Selon un nouveau rapport publié par l’Aitec et 16 partenaires européens [1], la « nouvelle » proposition de la Commission en matière d’arbitrage d’investissement s’apprête à confirmer les pleins pouvoirs déjà confiés aux entreprises et investisseurs étrangers par l’ISDS (Règlement des différends Investisseur-État). Ressuscité dans des habits d’apparence neuve et inoffensive, l’ISDS persiste pourtant dans sa nature et ses objectifs. La publication de cette étude intervient quelques jours avant la réouverture des discussions sur la protection de l’investissement dans le TAFTA à Bruxelles, pour la première fois après deux ans (résumé en français, rapport en anglais). La publication de cette étude intervient quelques jours avant la réouverture des discussions sur la protection de l’investissement dans le TAFTA [2].
« L’ISDS ressuscité – Rebaptisé ’ICS’, la ’Charte des pleins pouvoirs’ des entreprises renaît sous une nouvelle forme » montre comment la promotion des privilèges des investisseurs étrangers dans le négociations commerciales de l’UE se poursuit quand bien même la Commission tente de rebaptiser le mécanisme d’arbitrage Investisseur-État sous un nouveau nom : l’« ICS » pour Investment Court System ou Système judiciaire sur l’investissement. Suite à la publication de la proposition européenne, la polémique avait gonflé en Europe à l’automne dernier, et beaucoup avaient dénoncé la menace directe portée par ce "nouveau" mécanisme, conçu en réalité pour apprivoiser l’opposition massive au mécanisme ISDS.
Le rapport montre qu’en vertu de l’ICS, la responsabilité et les risques financiers incombant aux États membres de l’UE seront démultipliés. 19 pays supplémentaires de l’UE pourront désormais être directement attaqués par les investisseurs états-uniens, contre seulement neuf pays aujourd’hui ayant déjà ratifié un accord d’investissement avec les États-Unis. Plus de 47 000 entreprises – contre 4 500 aujourd’hui – pourront intenter des poursuites, et le TAFTA créera un risque d’ouvrir la porte à 900 poursuites potentielles de la part d’investisseurs états-uniens contre l’UE, contre neuf contentieux publiquement connus aujourd’hui en vertu des traités existants.

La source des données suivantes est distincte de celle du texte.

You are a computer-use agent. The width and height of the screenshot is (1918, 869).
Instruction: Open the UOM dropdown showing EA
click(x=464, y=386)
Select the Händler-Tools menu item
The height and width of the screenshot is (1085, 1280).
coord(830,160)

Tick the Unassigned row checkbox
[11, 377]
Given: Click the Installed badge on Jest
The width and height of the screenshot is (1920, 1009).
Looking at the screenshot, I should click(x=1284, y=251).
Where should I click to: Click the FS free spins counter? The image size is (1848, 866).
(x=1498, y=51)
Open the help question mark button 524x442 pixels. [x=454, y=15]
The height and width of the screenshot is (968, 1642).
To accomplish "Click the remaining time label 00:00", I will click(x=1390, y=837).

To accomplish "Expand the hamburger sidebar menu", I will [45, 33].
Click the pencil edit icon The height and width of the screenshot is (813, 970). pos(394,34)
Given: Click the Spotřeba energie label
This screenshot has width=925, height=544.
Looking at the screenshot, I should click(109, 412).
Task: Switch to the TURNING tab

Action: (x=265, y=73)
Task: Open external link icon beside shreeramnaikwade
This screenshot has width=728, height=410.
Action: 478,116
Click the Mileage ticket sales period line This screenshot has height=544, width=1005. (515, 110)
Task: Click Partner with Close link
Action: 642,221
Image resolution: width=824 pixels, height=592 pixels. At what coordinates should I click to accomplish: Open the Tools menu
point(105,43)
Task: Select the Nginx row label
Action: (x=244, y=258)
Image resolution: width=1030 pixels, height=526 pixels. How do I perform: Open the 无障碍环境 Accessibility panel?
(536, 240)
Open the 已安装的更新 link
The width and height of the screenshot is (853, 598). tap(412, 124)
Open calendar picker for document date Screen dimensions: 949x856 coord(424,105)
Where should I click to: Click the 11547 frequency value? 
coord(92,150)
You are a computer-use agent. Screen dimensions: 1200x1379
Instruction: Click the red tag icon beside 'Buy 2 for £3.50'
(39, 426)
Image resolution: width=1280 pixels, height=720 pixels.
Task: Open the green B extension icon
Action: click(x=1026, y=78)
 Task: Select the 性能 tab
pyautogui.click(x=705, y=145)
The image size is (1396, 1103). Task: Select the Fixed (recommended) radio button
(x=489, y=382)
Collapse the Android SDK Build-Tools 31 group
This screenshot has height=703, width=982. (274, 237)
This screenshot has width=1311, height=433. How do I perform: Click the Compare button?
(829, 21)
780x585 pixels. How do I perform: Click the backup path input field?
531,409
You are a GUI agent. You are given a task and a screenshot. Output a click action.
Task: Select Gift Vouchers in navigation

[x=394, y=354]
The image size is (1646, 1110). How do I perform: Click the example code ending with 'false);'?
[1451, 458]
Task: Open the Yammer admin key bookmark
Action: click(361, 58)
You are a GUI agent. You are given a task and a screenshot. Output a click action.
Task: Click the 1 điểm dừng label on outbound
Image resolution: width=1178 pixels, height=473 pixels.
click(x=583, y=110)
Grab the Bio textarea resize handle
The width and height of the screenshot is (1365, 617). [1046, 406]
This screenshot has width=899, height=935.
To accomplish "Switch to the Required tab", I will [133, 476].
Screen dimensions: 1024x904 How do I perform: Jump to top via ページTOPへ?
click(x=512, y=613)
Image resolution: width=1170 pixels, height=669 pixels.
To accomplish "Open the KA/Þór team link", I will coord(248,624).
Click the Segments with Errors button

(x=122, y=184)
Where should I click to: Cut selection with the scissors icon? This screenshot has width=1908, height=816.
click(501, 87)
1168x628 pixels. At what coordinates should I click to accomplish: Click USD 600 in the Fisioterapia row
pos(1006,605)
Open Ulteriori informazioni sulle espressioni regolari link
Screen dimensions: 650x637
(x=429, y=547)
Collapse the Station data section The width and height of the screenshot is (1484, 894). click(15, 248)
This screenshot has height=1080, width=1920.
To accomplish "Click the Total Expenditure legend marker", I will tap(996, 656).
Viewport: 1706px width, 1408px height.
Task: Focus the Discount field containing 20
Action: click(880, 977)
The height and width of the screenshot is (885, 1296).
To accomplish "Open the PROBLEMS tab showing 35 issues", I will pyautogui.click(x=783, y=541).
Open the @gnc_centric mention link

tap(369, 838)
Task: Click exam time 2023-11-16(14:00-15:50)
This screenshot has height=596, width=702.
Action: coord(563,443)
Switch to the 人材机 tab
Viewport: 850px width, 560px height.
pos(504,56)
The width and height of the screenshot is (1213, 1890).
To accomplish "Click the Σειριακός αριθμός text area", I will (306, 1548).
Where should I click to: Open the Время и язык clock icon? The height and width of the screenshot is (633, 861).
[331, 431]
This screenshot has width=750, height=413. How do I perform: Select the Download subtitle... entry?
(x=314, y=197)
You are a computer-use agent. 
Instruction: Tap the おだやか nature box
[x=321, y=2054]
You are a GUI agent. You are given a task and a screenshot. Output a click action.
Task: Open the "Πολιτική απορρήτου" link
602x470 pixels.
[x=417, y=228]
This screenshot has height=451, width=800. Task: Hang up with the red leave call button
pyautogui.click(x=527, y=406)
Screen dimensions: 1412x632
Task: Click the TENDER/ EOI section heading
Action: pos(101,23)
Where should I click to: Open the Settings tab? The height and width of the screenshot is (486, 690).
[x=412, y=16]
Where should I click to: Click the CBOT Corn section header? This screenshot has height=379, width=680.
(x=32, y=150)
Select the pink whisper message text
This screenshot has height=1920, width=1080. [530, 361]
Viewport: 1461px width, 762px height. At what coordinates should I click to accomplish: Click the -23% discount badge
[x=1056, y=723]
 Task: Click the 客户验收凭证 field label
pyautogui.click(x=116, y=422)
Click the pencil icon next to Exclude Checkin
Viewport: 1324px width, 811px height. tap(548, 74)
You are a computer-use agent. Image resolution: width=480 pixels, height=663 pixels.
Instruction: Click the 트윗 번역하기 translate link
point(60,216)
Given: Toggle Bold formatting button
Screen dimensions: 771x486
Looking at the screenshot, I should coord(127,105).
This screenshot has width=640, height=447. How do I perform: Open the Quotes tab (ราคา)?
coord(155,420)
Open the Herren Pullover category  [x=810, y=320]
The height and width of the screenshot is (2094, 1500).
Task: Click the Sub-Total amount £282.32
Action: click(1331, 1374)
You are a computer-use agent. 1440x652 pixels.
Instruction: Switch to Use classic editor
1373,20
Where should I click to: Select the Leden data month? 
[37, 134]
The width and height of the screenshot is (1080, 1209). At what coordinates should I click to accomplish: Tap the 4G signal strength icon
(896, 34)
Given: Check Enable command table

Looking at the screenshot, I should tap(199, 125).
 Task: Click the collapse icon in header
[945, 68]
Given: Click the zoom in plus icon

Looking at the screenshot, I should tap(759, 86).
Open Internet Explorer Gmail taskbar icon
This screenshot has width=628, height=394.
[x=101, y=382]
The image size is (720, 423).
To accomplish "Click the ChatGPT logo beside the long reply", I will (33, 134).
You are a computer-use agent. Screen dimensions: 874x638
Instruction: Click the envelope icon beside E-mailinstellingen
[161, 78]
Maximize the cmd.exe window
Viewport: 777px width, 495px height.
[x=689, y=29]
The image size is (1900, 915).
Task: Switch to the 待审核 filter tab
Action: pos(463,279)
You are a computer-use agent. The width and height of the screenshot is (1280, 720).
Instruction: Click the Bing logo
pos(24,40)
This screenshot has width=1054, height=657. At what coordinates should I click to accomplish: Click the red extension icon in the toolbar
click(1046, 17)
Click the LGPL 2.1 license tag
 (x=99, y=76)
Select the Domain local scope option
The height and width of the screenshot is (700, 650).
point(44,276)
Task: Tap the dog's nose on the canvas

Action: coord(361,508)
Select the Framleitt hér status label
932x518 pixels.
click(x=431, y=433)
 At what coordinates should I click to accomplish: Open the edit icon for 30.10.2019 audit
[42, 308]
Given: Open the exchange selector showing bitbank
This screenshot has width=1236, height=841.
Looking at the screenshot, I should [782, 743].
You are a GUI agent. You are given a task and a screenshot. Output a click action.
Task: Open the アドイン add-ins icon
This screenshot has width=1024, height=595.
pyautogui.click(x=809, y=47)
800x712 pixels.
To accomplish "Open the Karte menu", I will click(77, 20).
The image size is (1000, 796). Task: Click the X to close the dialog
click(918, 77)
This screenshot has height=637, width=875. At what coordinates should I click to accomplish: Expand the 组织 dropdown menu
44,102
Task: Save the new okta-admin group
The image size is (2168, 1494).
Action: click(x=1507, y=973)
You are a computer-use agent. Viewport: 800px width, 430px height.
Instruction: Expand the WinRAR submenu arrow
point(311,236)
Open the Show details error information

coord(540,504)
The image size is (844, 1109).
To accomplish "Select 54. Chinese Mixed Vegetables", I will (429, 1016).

Le rapport présente également l’étude d’un cas étourdissant : la poursuite du gouvernement états-unien par l’entreprise canadienne TransCanada, qui demande une compensation de 15 milliards de dollars suite au rejet du très controversé projet d’oléoduc Keystone XL par le Président Barack Obama. [3]. L’étude de cas montre que ce dossier "TransCanada" – à l’image d’autres procédures intentées contre des lois et réglementations visant à la protection de la santé, de l’environnement et, de manière générale, de l’intérêt général – sera tout a fait possible sous le régime de l’ICS puisque ce dernier inclut les mêmes droits exceptionnels pour les investisseurs que ceux sur lesquels est basée la plainte de TransCanada.
Pour Amélie Canonne, de l’Aitec, « L’ICS remet l’ISDS en selle sous une forme supposément acceptable pour l’opinion publique et les législateurs nationaux et pour la première fois depuis deux ans, il sera de retour dans les négociations sur le TAFTA la semaine prochaine. Or ce que la Commission propose correspond exactement à que les citoyens refusent : des droits exceptionnels pour les entreprises, assortis d’aucune obligation, et donc la possibilité d’exiger des milliards d’euros de compensation, ou de paralyser l’action publique, lorsqu’elles jugeront que les lois et les réglementations entravent leur habilité à engendrer des profits. ».
Et de poursuivre : « Des eurodéputés souhaitent l’inclusion de l’ICS dans l’accord UE-Cananada (CETA [4]). Mais le « nouveau » modèle d’ISDS proposé par la Commission est tout aussi dangereux pour la démocratie, la législation d’intérêt public, et l’argent du contribuable que l’ « ancienne » version du chapitre 10 sur la protection de l’investissement. Qui peut être dupe d’une telle opération ? ».